**Task prompt**
Print the data below word for word, from the line containing "Task: Open the Group" through the line containing "will tap(117, 65).", inclusive.

-- START OF Material provided --

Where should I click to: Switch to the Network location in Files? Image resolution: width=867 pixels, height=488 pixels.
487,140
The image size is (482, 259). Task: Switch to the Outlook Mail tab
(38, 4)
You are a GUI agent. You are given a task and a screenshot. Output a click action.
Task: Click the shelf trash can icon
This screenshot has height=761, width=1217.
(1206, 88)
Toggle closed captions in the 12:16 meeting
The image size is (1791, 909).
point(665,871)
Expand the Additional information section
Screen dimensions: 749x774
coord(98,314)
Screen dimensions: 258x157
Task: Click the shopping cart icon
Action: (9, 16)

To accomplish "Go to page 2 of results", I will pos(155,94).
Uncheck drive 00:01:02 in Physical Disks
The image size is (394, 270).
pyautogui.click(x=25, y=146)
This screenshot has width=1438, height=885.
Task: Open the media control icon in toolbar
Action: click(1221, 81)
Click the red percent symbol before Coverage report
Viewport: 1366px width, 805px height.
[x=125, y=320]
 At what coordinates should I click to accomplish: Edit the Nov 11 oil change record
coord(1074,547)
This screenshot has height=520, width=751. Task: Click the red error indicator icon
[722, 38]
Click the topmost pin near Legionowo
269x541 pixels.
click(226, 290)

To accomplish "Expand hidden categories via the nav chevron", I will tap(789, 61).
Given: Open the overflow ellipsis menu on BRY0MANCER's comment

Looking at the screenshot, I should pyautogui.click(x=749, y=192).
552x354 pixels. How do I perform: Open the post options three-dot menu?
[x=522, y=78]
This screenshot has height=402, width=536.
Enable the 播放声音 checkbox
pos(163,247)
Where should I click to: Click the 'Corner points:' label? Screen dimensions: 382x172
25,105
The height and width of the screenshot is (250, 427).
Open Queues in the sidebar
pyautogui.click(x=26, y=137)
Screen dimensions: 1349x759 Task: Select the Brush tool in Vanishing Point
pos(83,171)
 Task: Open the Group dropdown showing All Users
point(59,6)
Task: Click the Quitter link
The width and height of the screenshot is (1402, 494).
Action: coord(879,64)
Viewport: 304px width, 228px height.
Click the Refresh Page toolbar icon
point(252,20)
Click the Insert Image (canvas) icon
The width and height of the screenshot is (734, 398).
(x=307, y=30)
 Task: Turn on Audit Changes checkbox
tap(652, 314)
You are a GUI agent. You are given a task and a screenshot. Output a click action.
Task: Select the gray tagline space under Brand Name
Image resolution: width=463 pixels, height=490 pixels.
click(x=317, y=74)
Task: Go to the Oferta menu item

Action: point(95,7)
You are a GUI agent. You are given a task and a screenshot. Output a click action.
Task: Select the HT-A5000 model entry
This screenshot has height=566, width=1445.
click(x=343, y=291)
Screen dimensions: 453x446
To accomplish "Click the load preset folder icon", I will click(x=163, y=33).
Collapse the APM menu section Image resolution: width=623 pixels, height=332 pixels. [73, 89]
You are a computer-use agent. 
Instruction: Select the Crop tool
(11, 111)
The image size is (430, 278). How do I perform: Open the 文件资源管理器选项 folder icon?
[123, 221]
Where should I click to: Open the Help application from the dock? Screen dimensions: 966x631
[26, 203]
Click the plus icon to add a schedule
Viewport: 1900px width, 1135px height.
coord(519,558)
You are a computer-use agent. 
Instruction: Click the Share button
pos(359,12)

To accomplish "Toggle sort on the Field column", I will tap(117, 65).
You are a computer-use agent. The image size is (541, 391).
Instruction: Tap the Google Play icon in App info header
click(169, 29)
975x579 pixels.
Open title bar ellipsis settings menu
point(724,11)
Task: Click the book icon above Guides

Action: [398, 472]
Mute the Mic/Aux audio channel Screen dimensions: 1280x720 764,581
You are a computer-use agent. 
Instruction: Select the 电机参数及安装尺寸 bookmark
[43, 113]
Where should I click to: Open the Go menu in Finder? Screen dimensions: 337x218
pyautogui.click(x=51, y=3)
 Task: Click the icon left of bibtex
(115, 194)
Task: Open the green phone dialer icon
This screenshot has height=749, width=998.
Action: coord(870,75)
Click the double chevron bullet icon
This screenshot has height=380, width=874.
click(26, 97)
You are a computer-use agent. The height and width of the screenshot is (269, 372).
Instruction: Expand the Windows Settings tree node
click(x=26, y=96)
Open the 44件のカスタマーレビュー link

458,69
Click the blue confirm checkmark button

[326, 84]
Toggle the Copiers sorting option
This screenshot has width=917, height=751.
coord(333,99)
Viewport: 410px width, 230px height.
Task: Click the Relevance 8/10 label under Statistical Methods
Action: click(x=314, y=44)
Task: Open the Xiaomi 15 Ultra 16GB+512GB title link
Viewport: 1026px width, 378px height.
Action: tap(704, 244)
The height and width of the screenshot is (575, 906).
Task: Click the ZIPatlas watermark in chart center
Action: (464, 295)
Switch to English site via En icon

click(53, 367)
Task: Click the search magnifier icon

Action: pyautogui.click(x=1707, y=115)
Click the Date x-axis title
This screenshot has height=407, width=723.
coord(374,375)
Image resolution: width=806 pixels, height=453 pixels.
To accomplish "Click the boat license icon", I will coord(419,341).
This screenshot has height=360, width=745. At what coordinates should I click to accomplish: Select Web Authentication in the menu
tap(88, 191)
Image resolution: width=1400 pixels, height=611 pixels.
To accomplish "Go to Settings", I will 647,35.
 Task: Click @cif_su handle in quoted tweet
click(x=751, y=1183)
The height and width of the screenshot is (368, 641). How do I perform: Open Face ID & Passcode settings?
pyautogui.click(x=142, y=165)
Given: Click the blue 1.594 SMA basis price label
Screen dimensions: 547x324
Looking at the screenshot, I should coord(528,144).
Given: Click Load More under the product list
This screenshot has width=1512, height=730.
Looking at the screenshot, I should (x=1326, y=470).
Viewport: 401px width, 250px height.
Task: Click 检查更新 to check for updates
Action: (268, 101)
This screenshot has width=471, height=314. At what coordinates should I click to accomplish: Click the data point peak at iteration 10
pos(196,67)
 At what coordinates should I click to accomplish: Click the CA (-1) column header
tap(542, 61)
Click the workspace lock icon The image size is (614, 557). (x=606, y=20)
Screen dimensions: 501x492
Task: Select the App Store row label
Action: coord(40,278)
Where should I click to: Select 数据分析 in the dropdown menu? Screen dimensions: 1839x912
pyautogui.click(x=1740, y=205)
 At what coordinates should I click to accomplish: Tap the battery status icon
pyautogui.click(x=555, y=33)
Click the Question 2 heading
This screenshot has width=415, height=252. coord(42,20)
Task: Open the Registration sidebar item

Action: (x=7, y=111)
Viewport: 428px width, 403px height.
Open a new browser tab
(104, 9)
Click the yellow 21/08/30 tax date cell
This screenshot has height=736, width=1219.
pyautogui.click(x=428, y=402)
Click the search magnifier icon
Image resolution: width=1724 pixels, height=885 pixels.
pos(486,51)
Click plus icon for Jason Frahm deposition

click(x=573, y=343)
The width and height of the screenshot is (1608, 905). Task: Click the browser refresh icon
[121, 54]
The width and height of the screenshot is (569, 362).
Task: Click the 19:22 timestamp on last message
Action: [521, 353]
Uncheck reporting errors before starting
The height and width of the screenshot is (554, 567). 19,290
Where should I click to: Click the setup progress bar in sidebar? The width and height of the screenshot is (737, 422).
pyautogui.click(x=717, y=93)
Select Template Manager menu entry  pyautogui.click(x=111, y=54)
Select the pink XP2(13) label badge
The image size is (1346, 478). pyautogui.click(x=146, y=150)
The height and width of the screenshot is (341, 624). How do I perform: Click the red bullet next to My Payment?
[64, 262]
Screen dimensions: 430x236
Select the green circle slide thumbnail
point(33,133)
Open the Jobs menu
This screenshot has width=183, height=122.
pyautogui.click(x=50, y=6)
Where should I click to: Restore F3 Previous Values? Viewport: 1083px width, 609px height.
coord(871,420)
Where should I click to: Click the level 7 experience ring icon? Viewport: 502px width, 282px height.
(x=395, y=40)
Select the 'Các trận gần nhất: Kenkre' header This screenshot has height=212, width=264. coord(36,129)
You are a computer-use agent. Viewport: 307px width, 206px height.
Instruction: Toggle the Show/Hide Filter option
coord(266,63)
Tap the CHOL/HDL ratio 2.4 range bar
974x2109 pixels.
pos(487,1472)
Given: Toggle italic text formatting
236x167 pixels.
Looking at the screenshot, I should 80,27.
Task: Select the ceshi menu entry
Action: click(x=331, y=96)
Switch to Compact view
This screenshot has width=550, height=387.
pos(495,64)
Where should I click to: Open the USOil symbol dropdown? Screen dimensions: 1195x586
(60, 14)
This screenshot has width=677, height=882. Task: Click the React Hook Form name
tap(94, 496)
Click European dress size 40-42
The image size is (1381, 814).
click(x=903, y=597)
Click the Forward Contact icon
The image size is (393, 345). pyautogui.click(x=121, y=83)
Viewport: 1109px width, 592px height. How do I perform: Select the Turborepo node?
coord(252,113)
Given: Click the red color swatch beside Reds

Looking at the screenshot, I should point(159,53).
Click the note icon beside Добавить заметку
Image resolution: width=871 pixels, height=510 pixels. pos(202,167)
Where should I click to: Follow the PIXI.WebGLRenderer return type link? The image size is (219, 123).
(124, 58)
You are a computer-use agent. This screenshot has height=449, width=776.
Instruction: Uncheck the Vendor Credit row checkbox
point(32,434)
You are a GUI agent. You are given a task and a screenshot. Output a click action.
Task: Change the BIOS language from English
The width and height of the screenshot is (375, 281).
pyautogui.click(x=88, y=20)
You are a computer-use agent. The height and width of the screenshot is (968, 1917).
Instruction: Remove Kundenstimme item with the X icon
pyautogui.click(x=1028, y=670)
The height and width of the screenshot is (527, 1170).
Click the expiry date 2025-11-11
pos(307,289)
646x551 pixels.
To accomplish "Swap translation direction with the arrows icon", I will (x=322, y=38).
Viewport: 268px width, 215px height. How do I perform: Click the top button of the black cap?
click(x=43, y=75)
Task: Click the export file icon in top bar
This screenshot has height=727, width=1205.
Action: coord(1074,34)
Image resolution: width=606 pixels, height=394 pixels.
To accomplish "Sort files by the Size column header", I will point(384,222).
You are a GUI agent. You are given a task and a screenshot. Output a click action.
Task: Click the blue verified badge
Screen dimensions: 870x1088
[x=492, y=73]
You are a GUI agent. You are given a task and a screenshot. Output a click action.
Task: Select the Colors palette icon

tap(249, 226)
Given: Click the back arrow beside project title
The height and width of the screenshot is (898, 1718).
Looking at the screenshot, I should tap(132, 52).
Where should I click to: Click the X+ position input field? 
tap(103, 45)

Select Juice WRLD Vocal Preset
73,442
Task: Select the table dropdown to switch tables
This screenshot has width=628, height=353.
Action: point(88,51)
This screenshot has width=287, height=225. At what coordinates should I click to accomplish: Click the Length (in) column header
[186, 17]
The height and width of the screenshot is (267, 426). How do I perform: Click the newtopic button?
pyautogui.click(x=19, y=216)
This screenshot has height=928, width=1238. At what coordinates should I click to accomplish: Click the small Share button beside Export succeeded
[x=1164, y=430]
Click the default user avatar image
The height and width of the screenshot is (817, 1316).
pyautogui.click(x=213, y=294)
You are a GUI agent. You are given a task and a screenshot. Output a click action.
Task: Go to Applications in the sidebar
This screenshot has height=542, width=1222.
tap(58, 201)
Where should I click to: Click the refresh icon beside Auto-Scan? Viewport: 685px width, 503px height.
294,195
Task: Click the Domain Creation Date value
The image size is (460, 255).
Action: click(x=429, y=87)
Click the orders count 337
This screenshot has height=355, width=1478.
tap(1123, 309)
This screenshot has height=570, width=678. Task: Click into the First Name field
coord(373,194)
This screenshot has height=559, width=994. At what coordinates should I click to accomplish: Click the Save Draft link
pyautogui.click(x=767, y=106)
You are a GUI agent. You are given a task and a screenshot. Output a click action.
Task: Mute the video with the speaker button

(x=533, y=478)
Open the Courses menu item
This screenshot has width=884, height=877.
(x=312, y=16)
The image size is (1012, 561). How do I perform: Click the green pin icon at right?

-- END OF Material provided --

**Finished answer**
 Task: Open the Group dropdown showing All Users
point(59,6)
Task: Click the Quitter link
The width and height of the screenshot is (1402, 494).
Action: coord(879,64)
Viewport: 304px width, 228px height.
Click the Refresh Page toolbar icon
point(252,20)
Click the Insert Image (canvas) icon
The width and height of the screenshot is (734, 398).
(x=307, y=30)
 Task: Turn on Audit Changes checkbox
tap(652, 314)
You are a GUI agent. You are given a task and a screenshot. Output a click action.
Task: Select the gray tagline space under Brand Name
Image resolution: width=463 pixels, height=490 pixels.
click(x=317, y=74)
Task: Go to the Oferta menu item

Action: point(95,7)
You are a GUI agent. You are given a task and a screenshot. Output a click action.
Task: Select the HT-A5000 model entry
This screenshot has height=566, width=1445.
click(x=343, y=291)
Screen dimensions: 453x446
To accomplish "Click the load preset folder icon", I will click(x=163, y=33).
Collapse the APM menu section Image resolution: width=623 pixels, height=332 pixels. [73, 89]
You are a computer-use agent. 
Instruction: Select the Crop tool
(11, 111)
The image size is (430, 278). How do I perform: Open the 文件资源管理器选项 folder icon?
[123, 221]
Where should I click to: Open the Help application from the dock? Screen dimensions: 966x631
[26, 203]
Click the plus icon to add a schedule
Viewport: 1900px width, 1135px height.
coord(519,558)
You are a computer-use agent. 
Instruction: Click the Share button
pos(359,12)

To accomplish "Toggle sort on the Field column", I will tap(117, 65).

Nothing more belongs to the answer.